News from the U.S. Trade and Development Agency
ARLINGTON, Va. - Today, the U.S. Trade and Development Agency announced the Agency is resuming its program in Argentina for the first time since 2005. Prior to 2005, USTDA's highly successful program in Argentina had supported priority projects primarily in the transportation, environmental and energy sectors. These programs contributed to significant U.S. industry engagement in the country while also helping to advance Argentina's infrastructure goals.

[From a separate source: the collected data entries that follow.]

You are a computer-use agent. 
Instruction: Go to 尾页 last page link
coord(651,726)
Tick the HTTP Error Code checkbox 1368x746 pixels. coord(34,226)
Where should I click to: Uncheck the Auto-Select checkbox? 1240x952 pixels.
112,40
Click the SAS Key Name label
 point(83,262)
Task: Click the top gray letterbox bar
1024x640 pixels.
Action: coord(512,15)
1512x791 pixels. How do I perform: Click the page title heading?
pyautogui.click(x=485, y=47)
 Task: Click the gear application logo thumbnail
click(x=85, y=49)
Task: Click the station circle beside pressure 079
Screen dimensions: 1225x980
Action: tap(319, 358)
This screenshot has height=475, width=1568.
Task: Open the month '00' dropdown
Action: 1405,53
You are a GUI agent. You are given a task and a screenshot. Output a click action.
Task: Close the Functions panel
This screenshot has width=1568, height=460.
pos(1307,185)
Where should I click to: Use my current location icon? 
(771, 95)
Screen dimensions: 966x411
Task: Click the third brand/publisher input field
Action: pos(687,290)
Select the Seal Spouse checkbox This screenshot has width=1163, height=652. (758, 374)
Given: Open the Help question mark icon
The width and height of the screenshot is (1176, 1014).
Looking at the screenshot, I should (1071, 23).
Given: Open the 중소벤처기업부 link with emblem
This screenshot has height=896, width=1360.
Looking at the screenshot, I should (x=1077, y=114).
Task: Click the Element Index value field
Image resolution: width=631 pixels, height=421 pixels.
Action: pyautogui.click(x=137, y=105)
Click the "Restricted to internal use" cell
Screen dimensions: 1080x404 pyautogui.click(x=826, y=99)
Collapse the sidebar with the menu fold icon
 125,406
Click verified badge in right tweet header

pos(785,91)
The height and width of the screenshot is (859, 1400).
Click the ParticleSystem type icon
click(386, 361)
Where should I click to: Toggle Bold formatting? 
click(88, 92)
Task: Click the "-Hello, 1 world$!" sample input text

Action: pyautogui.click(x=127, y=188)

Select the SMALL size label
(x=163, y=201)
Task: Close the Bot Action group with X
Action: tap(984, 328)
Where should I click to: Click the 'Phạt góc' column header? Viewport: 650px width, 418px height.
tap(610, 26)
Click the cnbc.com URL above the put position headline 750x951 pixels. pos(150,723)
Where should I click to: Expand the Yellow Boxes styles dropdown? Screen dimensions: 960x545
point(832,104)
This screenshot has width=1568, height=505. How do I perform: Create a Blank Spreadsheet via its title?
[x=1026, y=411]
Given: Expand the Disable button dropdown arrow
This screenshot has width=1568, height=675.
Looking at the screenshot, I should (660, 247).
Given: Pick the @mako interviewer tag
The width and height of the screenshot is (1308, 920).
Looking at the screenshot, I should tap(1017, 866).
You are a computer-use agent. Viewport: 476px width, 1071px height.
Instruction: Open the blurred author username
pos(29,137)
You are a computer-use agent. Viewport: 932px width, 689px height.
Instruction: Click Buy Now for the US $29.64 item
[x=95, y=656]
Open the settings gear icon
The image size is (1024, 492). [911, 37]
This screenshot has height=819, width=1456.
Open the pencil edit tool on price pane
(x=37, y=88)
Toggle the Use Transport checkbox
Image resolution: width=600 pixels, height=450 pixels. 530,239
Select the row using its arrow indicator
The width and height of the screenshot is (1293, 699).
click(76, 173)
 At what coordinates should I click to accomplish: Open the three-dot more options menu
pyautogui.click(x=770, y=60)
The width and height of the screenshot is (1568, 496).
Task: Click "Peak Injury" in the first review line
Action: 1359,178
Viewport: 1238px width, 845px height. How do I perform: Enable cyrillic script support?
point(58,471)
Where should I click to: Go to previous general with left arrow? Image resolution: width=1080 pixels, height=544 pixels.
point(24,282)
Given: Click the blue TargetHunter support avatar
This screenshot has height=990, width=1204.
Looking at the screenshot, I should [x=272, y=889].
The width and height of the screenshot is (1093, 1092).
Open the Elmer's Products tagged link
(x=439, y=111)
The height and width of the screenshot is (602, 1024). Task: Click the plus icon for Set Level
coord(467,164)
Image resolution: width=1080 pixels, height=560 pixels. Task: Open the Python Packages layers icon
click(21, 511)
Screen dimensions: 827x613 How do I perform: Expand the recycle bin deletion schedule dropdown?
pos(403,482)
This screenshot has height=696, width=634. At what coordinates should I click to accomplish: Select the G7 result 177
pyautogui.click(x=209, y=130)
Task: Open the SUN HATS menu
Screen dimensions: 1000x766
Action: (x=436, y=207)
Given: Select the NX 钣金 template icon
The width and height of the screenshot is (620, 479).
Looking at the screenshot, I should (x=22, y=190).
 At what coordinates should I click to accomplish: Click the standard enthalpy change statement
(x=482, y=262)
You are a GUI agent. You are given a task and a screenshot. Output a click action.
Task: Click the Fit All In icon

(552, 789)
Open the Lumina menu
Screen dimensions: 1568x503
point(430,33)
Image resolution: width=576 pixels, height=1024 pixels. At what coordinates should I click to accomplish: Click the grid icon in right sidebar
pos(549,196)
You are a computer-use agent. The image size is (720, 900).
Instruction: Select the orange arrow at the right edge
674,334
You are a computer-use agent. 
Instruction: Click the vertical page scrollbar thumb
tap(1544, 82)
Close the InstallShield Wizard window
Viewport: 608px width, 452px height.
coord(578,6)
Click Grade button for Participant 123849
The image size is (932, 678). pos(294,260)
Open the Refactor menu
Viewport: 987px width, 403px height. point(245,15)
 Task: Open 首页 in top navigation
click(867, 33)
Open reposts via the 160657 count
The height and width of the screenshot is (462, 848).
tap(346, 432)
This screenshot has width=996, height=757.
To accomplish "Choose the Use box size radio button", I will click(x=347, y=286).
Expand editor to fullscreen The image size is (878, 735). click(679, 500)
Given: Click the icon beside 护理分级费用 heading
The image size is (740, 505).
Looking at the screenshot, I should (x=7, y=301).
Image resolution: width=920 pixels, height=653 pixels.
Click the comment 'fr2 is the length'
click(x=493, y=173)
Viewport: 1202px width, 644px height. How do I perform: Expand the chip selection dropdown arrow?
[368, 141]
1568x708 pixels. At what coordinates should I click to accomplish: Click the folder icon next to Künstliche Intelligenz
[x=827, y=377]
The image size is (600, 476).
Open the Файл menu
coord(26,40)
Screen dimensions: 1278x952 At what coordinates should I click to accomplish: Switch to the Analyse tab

"USTDA is very pleased to be re-engaging with Argentina," said Regional Director for Latin America and the Caribbean Nathan Younge. "We look forward to working with new partners in the public and private sectors across Argentina to achieve mutually-beneficial results."
Following President Mauricio Macri's commitment to attract major investments in Argentina's infrastructure development, USTDA will prioritize the advancement of transportation, IT and clean energy projects to support the country's goals.
USTDA announced the reopening of its program during a U.S. Chamber of Commerce event on "Argentina's New Economic Agenda," as a precursor to the U.S.-Argentina Commercial Dialogue in Washington, D.C. The Dialogue will provide an opportunity to highlight USTDA's project preparation programs and lay the groundwork for launching new partnerships across Argentina.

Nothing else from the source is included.